O BAC precisava de um centroavante cabeceador. A missão foi confiada a meu pai. Soube de um centroavante que estava fazendo umas partidas pelo Frigorífico Cruzeiro. Foi a Cruzeiro, contratou, e para viabilizar arrumou um emprego para Dondinho no Centro de Saúde… O presidente do Cruzeiro, Luiz Quartim Barbosa, que 20 anos depois veio a ser meu sogro. Pai da Katinha. Chego ao primeiro treino. Waldemar de Brito olha em minha direção e pergunta. “Seu nome?: “Chico”; “Que posição você joga?”: “qualquer uma”, respondi. Parou, pensou e disse, “Chico, hoje você não vai treinar. Vai assistir o treino e do meu lado decidir sobre a posição que quer jogar. Não existe isso de qualquer uma. É essencial ter uma compreensão de tudo, ser generalista no conhecimento e na vida, mas cada um de nós precisa escolher um caminho, uma especialização… No dia seguinte voltei e passei a treinar no meio do campo. O infantil, onde eu jogava, treinava contra o juvenil, onde jogava o Dico. E a vida não foi fácil… Quando vim para São Paulo, 1957, jogava basquete, e fui jogar no infantil do Palmeiras.
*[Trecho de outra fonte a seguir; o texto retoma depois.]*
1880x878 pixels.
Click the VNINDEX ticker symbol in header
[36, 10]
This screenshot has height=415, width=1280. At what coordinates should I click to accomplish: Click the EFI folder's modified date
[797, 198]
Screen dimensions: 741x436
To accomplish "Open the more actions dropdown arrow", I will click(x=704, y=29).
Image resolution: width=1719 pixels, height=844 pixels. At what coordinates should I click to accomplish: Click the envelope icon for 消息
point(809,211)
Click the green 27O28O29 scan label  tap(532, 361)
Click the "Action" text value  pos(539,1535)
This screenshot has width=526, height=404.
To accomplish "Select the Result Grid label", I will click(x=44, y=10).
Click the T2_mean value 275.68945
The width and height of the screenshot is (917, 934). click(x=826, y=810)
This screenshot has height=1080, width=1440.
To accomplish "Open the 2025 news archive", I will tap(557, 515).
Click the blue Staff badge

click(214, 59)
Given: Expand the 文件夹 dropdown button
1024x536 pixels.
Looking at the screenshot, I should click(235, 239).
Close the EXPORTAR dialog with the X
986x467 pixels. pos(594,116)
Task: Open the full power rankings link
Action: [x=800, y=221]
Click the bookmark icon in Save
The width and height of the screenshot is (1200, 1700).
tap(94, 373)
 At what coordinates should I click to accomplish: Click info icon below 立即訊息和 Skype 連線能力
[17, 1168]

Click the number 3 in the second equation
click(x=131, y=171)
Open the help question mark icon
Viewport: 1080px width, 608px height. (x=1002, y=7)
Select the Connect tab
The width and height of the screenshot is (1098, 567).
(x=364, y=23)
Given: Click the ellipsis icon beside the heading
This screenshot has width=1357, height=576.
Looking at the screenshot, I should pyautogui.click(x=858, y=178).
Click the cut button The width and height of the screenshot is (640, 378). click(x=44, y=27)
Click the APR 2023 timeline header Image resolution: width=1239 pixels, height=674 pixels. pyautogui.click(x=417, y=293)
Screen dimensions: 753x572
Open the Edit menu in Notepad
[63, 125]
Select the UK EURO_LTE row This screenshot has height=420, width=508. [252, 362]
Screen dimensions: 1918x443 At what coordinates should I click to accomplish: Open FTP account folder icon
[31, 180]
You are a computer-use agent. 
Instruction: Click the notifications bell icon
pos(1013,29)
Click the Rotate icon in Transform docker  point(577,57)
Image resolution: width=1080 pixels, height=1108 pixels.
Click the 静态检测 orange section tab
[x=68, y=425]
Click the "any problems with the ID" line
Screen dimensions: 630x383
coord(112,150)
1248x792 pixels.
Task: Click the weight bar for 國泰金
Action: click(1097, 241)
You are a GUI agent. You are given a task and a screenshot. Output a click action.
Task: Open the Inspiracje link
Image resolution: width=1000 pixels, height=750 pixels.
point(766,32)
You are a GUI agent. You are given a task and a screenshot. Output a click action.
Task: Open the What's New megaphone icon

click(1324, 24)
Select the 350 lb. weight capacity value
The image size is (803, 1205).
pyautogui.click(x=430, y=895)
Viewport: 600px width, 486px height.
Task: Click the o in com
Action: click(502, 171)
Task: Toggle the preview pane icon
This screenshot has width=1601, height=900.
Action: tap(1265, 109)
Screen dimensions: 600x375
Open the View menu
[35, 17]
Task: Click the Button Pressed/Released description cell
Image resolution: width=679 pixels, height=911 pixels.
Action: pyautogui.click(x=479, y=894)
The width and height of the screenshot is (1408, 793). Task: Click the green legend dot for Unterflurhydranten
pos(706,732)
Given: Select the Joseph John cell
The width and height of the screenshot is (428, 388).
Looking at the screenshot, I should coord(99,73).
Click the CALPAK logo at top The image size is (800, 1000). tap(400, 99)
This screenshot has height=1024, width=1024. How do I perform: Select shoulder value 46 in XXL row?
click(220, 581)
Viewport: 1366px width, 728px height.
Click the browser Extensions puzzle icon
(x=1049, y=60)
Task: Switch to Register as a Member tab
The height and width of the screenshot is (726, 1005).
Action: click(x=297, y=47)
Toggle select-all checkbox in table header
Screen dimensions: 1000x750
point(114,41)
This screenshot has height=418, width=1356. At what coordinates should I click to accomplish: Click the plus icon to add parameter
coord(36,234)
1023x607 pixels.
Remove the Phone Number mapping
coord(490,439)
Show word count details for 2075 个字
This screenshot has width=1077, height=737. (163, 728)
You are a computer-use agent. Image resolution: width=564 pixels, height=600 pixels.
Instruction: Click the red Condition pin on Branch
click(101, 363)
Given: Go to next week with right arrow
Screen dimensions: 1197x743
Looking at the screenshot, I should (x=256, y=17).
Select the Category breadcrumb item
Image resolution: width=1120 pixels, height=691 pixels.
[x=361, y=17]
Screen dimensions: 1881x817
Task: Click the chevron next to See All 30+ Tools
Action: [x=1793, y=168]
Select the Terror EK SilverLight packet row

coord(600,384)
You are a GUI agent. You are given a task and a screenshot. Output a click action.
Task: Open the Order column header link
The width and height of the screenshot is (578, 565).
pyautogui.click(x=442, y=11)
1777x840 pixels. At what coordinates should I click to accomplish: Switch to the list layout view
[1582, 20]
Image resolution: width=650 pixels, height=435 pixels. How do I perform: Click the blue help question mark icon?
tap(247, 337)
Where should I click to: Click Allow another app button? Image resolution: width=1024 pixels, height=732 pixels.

Mas, o ano de 1954, foi o melhor ano de minha vida no quesito futebol. Todos os domingos, eu e meu querido primo José Fernando Souza de Franco íamos cedo para o campo do BAC, assistir à preliminar onde jogava o Baquinho, e o Dico com a camisa 10. Ele, Pelé. Nunca mais na minha vida tive emoções tão fortes como nas preliminares e vitórias do Baquinho. 100 gols em 23 jogos. 27 de autoria dele, Pelé. Cruzei pessoalmente com o Pelé mais duas ou três vezes pela vida. E nunca mais cruzei com Waldemar de Brito, que faleceu em 1979, mas o que me disse naquele dia em que não treinei marcou minha vida para sempre.

Fui me reencontrar com suas palavras nas memórias de meu mestre e mentor Peter Drucker, um circunstante como se dizia, que tinha uma capacidade monumental de enxergar toda a cena em todas as dimensões, e, com isso, o poder de contextualizar, condição essencial para recomendações precisas de consultores de empresa. Como ele era, como sou. Da mesma forma que encontrei as palavras de Waldemar de Brito em Conan Doyle e seu Sherlock Holmes, que desvendava todos os mistérios com a ciência e a arte da dedução. E isso marcou definitivamente minha forma de ver e de pensar. De planejar. E entender a diferença essencial entre criar e inovar. E a profunda admiração que tenho pelo inovador Steve Jobs. Que não criou nada, apenas juntou com sensibilidade o que já existia e estava dominado. Jobs era zen budista. Dizia: “Acho que as diversas religiões são diferentes portas para a mesma casa”. Se fosse católico ia recomendar ao papa Francisco que cuidasse de sua beatificação. Leio as histórias dos santos, que sempre começam com dois milagres. Jobs salvou a vida de milhões de pessoas, e mudou o patamar social de nossas vidas para sempre. Acho que deveria ser santificado… Criar é um dom. Inovar, uma técnica. E aos que nem têm o dom e não dominam a técnica, recomendo o 7º mandamento do comandante Rolim. “Quem não tem nem a capacidade de criar ou inovar precisa ter a coragem de copiar”. Quando ele disse isso todos se sentiram envergonhados. Mais adiante copiar foi rebatizado para benchmark e todos se sentiram mais que à vontade para. E o mundo nunca mais foi o mesmo… Para melhor, sempre. Muito melhor.